Fishery meeting could decide bluefin tuna's fate

PARIS (AFP) — The survival of Atlantic and Mediterranean bluefin tuna, exploited to the brink of collapse, could depend on international negotiations starting Monday in Marrakech, Morocco.

The International Commission for the Conservation of Atlantic Tunas (ICCAT) will try to hammer out a new plan that protects the overfished species without throttling the multi-million dollar industry built around it.

Measures on the table range from tighter quotas and enforcement to an outright moratorium.

The stakes are high not just for bluefin and large-scale fisheries in a dozen countries but for ICCAT itself, according to the organisation's chairman.

"Our fate will be sealed ultimately by the decisions we make in Marrakech," Fabio Hazin wrote in a letter to the commission's forty-odd member states two weeks ahead of the special meeting.

"Let's not fool ourselves: there will be no future for ICCAT if we do not fully respect and abide by the scientific advice," he warned.

Driven by skyrocketing prices -- especially in Japan, which consumes more than 80 percent of tuna caught in the Mediterranean Sea -- bluefin tuna populations have crashed over the last decade.

Quotas put in place to stem the decline are not nearly stringent enough, according to many experts.

Others say current fishing limits would be adequate if they were respected: last year the total catch in the Mediterranean was 61,000 tonnes, more than twice the authorized limit of 29,500 tonnes, according to ICCAT statistics.

The body's own scientific committee has recommended an annual limit of 15,000 tonnes.

At the end of October, European ministers said they were in favor of "more rigorous management of this fragile species" -- including the possibility of lower quotas and a shorter fishing season -- but stopped short of calling for a moratorium.

Six European nations have a direct stake in the negotiations: France, Spain, Italy, Greece, Malta and Cyprus.

But industry groups have remained adamant that current quotas should not be cut.

The European Association of Mediterranean Tuna Fishery, which says it represents 2,500 professionals from France, Italy and Malta, insist that enforcement is the answer. Infringements of existing rules, they say, are common in fleets based on the other side of the Sea.

A summary report on tuna fishing by the Community Fisheries Control Agency (CFCA), a European body set up in 2005 to monitor compliance with European Union fisheries rules, documents dozens of violations in 2008.

The ten-page review, provided upon request last week to the European Parliament's fisheries committee and obtained by AFP, concluded: "It has not been a priority of most operators in the fishery to comply with the ICCAT legal requirements."
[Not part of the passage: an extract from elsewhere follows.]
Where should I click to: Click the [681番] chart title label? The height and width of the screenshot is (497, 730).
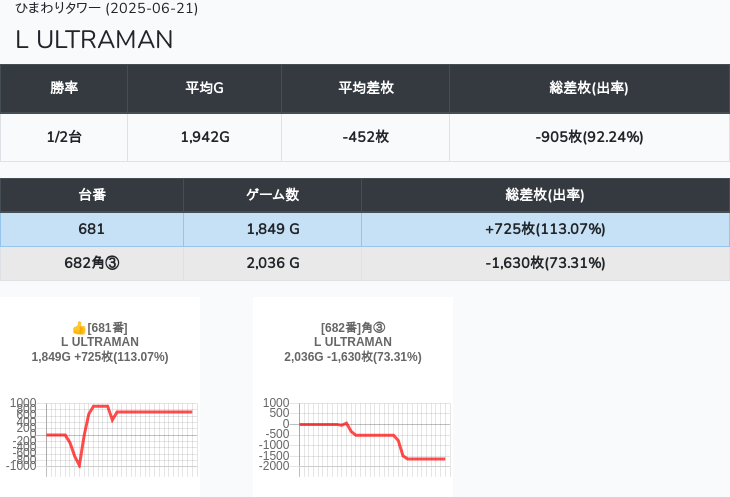(107, 328)
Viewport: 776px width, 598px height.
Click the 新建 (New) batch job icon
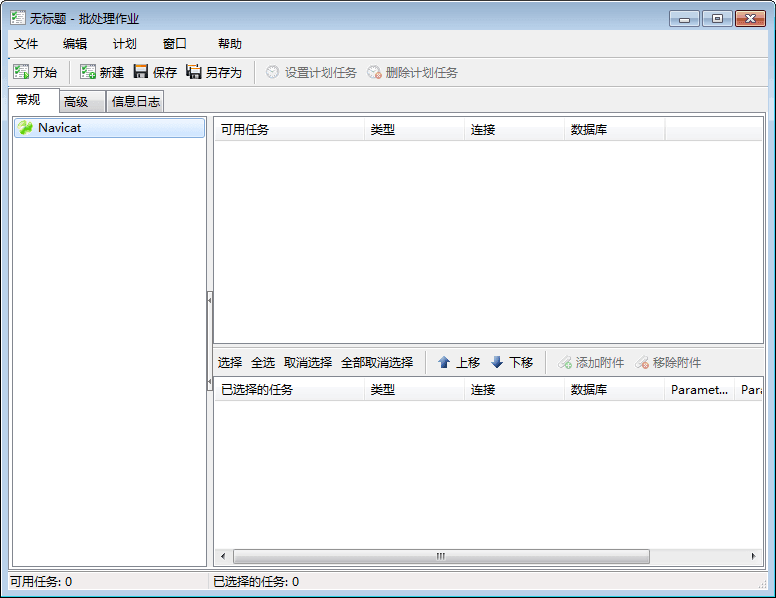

It cites nearly 50 infringements over a nine-month period up to mid-October, including incomplete catch level records and the use of banned spotter planes to search for bluefin tuna schools.

The complete report -- which cost 20 million euros and breaks its findings down by country -- has yet to be released.

Green groups have sharply criticised European authorities for not making the report's preliminary findings available to ICCAT's scientific committee well ahead of the Marrakech meeting, which runs until November 24.

"Shockingly, this valuable information has been kept hidden from scientists, thus undermining the quality of fisheries management advice," said Sergi Tudela, head of fisheries for World Wildlife Fund (WWF) Mediterranean.

The WWF and other environmental organisations have called for an open-ended moratorium of bluefin fishing until stocks recover.

In mid-October, the Union for the Conservation of Nature -- which groups more than 1,000 government organisations and NGOs from 160 countries -- also backed a temporary fishing ban.

Momentum is also gathering for action by the only global body with the authority to limit or ban global trade in animal and plant species, the Convention on International Trade in Endangered Species of Wild Fauna and Flora (CITES).

ICCAT Chairman Hazin seemed to allude to this as an unwelcome possibility in his letter to member states: "If we fail, other institutions will take over," he wrote.